Spammer Detection On Computer Networks Using Gaussian Naïve Bayes Classifier And K-Medoids As Acquisition Training Data

Authors

  • OK Muhammad Majid Maulana Majid Departement of Informatics
  • Rizal Tjut Adek
  • Zara Yunizar

Keywords:

Gaussian Naïve Bayes, Spammer Detection, K-Medoids Clustering, Network Traffic Classification

Abstract

This research focuses on the implementation of the Gaussian Naïve Bayes algorithm for spammer detection in computer networks, leveraging K-Medoids clustering for training data acquisition. The increasing number of internet users, combined with the challenges of detecting spam activity on a network, has made manual detection ineffective. This study addresses the need for automated spam detection using machine learning algorithms. The Gaussian Naïve Bayes algorithm was chosen for its simplicity and effectiveness in handling continuous data, making it suitable for classifying network traffic as either normal or spammer. To acquire labeled training data, K-Medoids clustering was employed, offering robustness against outliers, which traditional clustering algorithms like K-Means often struggle with. The research involved collecting traffic data from a Mikrotik Routerboard at various intervals, followed by data preprocessing to remove irrelevant or null features. After preprocessing, the data was clustered using K-Medoids into two groups: spammer and normal. The Gaussian Naïve Bayes classifier was then applied to the clustered data, producing a model with high accuracy, precision, recall, and F1-score. Specifically, the model achieved 99.71% accuracy, 100% precision, 99.71% recall, and a 99.85% F1-score, indicating a well-balanced performance in spam detection. The results demonstrate that the Gaussian Naïve Bayes algorithm, combined with K-Medoids clustering, is effective for detecting spammers in computer networks. Future research could explore higher-layer network traffic and broader datasets, utilizing different routers for a more comprehensive evaluation. This approach provides a reliable solution for network administrators seeking to improve network security by detecting and mitigating spam activity.

References

[1] APJII, “Jumlah Pengguna Internet Indonesia Tembus 221 Juta Orang,” Asosiasi Penyelenggara Jasa Internet Indonesia. Accessed: Jun. 06, 2024. [Online]. Available: https://apjii.or.id/berita/d/apjii-jumlah-pengguna-internet-indonesia-tembus-221-juta-orang

[2] F. P. E. Putra, A. Zulfikri, M. A. Huda, Hasbullah, Mahendra, and M. Surur, “Analisis Keamanan Jaringan Dari Serangan Malware Menggunakan Firewall Filtering Dengan Port Blocking,” Digital Transformation Technology (Digitech), vol. 3, no. 2, pp. 857–863, Sep. 2023.

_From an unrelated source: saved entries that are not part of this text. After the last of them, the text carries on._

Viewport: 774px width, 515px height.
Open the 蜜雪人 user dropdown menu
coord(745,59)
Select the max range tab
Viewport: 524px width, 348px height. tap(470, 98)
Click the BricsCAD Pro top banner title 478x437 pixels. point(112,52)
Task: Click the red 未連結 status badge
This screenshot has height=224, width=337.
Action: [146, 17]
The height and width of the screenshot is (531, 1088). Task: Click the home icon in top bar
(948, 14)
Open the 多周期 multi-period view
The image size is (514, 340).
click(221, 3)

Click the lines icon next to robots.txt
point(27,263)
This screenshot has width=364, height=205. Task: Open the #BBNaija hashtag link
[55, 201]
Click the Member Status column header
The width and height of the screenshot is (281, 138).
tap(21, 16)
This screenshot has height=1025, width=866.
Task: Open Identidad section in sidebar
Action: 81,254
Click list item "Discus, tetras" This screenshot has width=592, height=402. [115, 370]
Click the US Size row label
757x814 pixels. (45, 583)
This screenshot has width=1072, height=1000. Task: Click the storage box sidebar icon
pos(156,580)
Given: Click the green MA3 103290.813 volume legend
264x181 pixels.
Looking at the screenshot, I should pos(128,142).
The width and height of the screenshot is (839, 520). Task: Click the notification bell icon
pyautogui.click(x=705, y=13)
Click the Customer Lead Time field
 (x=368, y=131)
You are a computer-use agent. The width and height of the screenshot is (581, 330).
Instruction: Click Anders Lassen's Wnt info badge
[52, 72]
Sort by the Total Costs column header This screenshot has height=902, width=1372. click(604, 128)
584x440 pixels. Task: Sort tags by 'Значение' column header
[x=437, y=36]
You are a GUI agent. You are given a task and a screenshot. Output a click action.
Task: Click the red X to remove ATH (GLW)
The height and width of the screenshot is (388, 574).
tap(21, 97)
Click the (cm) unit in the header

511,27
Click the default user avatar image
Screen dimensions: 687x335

[3] E. Darnila, Z. Yunizar, and D. Gibran Alinda, “INTERNET NETWORK CLASSIFICATION IN MALIKUSSALEH UNIVERSITY USING NAÏVE BAYES METHOD,” METHOMIKA: Jurnal Manajemen Informatika & Komputerisasi Akuntansi, vol. 5, no. 1, pp. 48–53, Apr. 2021, doi: 10.46880/jmika.Vol5No1.pp48-53.

[4] F. Zahra, A. Khalif, and B. N. Sari, “PENGELOMPOKAN TINGKAT KEMISKINAN DI SETIAP PROVINSI DI INDONESIA MENGGUNAKAN ALGORITMA K-MEDOIDS,” Jurnal Informatika dan Teknik Elektro Terapan, vol. 12, no. 2, pp. 1243–1249, 2024, doi: 10.23960/jitet.v12i2.4199.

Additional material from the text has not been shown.